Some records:
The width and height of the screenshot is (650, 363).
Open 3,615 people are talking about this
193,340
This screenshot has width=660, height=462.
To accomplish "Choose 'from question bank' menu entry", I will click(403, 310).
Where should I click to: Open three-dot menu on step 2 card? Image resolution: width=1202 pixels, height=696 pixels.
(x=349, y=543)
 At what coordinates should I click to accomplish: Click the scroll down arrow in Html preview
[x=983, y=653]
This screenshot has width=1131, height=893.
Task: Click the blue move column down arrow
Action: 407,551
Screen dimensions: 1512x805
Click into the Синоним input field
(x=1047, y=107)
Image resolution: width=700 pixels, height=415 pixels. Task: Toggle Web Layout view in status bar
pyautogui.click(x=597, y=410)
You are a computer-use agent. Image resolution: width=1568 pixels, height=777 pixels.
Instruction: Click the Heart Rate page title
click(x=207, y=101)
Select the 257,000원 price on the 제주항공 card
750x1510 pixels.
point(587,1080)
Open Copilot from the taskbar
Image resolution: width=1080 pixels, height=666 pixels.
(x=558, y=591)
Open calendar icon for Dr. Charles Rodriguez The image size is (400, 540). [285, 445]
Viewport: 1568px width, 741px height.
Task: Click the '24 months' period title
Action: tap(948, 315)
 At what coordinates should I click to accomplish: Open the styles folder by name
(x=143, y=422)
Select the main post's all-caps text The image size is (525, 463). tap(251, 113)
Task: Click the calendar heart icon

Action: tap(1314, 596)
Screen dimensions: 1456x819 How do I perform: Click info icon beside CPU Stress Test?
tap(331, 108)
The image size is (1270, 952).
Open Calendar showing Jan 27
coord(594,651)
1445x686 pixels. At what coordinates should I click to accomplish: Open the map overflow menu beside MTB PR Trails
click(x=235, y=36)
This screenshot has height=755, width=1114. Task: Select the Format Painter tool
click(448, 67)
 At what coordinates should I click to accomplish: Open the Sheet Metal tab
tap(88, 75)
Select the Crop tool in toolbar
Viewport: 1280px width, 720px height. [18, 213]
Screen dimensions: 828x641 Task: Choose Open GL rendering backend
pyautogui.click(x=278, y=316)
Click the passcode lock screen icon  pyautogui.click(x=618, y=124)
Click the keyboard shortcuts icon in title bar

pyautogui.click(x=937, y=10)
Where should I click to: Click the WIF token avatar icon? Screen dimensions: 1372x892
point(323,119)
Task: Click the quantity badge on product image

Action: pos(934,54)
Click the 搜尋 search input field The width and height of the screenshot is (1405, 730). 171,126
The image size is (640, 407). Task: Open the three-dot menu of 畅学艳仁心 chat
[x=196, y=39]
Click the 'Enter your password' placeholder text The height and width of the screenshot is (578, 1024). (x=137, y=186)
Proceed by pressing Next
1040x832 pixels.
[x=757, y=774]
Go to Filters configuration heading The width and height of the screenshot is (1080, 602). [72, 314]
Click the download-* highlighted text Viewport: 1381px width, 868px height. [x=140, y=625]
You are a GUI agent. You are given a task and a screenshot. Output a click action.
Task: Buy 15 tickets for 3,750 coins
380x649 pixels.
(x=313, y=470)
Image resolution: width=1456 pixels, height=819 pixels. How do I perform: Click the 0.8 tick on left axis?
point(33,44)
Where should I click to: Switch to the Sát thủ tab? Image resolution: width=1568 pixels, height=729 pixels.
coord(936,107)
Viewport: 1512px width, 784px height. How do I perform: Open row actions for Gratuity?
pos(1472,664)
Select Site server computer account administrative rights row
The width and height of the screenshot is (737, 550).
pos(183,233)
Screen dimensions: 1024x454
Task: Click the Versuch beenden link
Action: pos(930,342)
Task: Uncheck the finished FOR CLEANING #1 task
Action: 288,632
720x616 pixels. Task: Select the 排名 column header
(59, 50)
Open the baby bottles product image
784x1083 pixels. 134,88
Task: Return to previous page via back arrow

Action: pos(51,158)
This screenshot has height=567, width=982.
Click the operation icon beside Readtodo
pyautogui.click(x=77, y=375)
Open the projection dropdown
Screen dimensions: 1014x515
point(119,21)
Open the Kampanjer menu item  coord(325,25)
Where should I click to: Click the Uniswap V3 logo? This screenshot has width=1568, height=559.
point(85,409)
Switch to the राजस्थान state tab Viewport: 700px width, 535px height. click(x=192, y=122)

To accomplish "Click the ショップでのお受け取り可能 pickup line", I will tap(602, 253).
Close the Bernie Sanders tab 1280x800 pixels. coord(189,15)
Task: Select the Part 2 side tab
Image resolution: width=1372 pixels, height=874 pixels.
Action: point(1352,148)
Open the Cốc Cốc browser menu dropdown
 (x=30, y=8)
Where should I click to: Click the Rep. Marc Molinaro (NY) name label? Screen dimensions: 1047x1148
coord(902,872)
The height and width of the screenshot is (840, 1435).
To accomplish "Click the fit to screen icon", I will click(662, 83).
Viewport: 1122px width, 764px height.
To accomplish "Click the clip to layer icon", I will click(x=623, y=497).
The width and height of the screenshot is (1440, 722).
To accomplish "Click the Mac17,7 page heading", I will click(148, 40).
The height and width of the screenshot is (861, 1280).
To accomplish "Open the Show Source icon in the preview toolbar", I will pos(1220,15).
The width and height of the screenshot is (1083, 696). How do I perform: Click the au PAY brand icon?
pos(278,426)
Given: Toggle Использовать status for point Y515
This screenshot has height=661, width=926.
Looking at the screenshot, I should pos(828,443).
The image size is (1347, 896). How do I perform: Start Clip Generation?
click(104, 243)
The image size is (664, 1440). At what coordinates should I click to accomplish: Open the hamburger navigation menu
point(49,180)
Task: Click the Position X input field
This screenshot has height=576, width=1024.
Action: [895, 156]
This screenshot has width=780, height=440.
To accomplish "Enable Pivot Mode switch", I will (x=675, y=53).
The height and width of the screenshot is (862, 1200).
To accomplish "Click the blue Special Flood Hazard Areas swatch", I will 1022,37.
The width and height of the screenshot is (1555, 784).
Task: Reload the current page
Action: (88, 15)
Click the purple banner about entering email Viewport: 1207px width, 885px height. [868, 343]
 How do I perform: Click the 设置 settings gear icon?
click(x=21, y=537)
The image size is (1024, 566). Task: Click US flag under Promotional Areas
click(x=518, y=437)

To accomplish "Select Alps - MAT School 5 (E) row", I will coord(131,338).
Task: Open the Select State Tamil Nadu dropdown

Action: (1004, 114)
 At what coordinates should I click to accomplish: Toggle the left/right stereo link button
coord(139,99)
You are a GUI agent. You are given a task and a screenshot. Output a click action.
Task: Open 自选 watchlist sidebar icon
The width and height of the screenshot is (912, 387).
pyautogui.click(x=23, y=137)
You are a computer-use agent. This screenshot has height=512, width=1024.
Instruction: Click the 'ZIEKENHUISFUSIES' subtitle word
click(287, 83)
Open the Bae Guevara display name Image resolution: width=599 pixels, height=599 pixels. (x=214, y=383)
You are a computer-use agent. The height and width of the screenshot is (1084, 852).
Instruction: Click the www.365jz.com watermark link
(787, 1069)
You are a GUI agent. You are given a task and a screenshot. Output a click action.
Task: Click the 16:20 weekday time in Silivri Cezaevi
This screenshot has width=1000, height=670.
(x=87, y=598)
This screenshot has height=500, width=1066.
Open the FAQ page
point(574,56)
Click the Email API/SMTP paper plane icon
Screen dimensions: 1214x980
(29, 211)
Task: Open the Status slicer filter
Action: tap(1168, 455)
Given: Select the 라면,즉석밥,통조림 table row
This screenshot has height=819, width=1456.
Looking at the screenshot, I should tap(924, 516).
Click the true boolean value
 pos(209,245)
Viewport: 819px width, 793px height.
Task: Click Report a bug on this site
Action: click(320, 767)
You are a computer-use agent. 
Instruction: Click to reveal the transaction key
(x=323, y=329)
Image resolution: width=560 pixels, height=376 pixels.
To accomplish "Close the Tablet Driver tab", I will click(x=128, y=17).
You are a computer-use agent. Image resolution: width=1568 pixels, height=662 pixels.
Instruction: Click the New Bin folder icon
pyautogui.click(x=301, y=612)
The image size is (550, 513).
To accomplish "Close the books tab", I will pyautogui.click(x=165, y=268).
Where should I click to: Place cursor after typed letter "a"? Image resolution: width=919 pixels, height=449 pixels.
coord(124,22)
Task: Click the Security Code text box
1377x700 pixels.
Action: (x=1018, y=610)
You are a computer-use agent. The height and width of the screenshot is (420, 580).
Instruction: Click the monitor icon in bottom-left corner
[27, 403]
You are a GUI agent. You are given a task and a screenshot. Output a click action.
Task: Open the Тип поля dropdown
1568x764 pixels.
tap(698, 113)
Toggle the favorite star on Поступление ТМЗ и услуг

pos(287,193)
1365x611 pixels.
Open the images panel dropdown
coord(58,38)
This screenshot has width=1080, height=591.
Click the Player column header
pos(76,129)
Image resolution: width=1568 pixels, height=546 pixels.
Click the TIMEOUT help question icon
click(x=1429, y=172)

GOAL ::
Reproduce the records verbatim, starting at the first line and ending at the line containing "click(x=207, y=101)", with both ends included.

THE COMPLETED TASK ::
The width and height of the screenshot is (650, 363).
Open 3,615 people are talking about this
193,340
This screenshot has width=660, height=462.
To accomplish "Choose 'from question bank' menu entry", I will click(403, 310).
Where should I click to: Open three-dot menu on step 2 card? Image resolution: width=1202 pixels, height=696 pixels.
(x=349, y=543)
 At what coordinates should I click to accomplish: Click the scroll down arrow in Html preview
[x=983, y=653]
This screenshot has width=1131, height=893.
Task: Click the blue move column down arrow
Action: 407,551
Screen dimensions: 1512x805
Click into the Синоним input field
(x=1047, y=107)
Image resolution: width=700 pixels, height=415 pixels. Task: Toggle Web Layout view in status bar
pyautogui.click(x=597, y=410)
You are a computer-use agent. Image resolution: width=1568 pixels, height=777 pixels.
Instruction: Click the Heart Rate page title
click(x=207, y=101)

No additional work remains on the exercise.